-- Materials provided follows --

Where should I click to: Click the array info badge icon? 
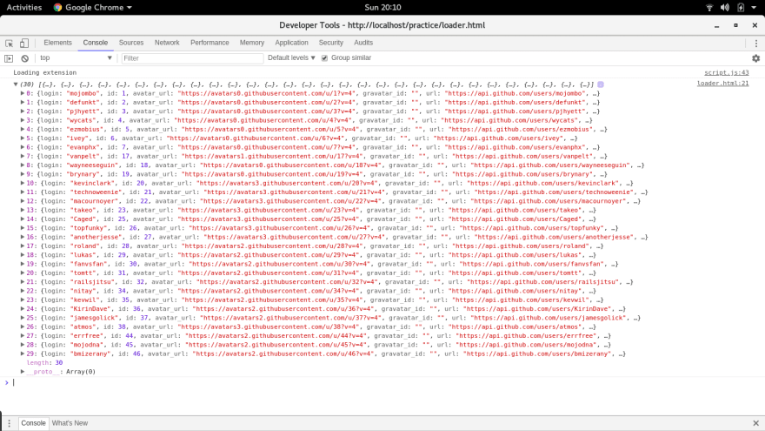point(601,84)
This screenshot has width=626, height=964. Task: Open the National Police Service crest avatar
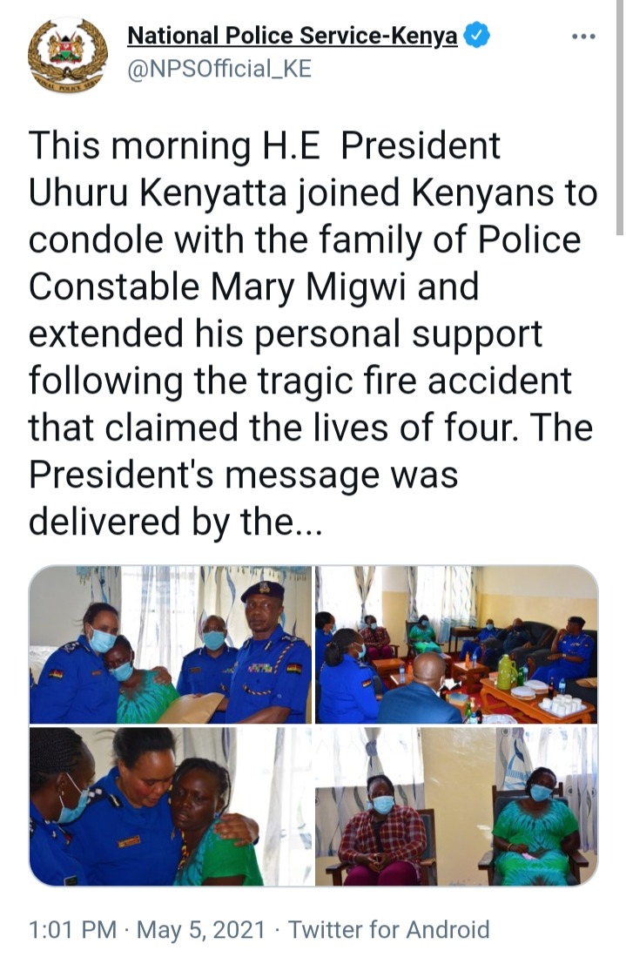[x=67, y=56]
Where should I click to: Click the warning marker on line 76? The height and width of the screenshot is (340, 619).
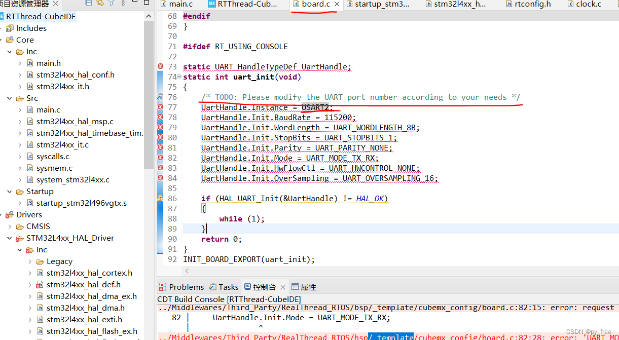tap(159, 97)
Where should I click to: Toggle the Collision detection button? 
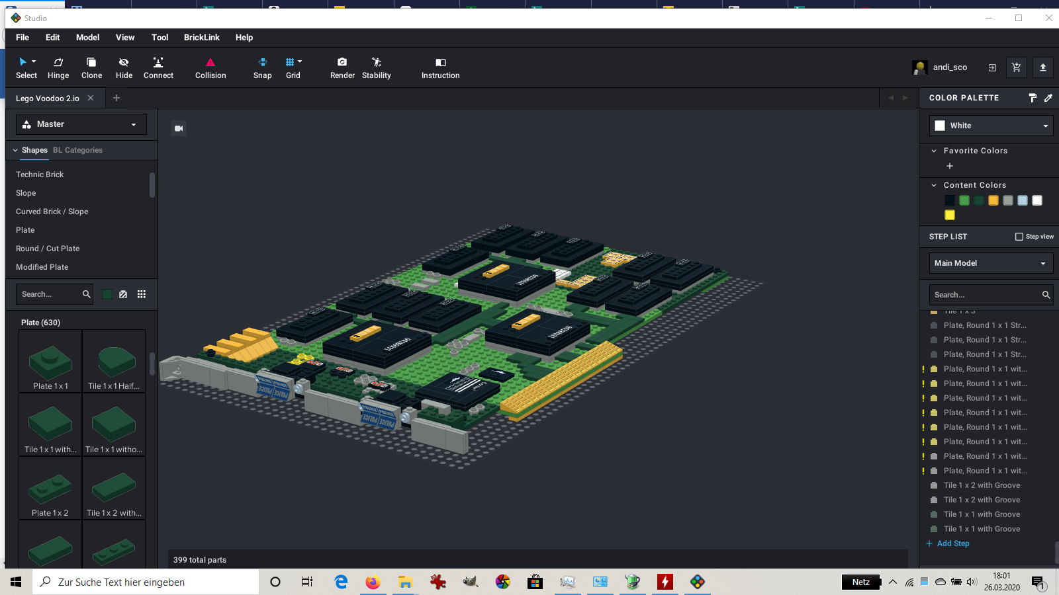tap(210, 67)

-- Materials provided concluded --

→ Problem statement: Would you repeat the listing above exactly, minus the images?

→ Response for this exercise:
Where should I click to: Click the array info badge icon? 
point(601,84)
This screenshot has width=626, height=964. Task: Open the National Police Service crest avatar
[x=67, y=56]
Where should I click to: Click the warning marker on line 76? The height and width of the screenshot is (340, 619).
tap(159, 97)
Where should I click to: Toggle the Collision detection button? 
tap(210, 67)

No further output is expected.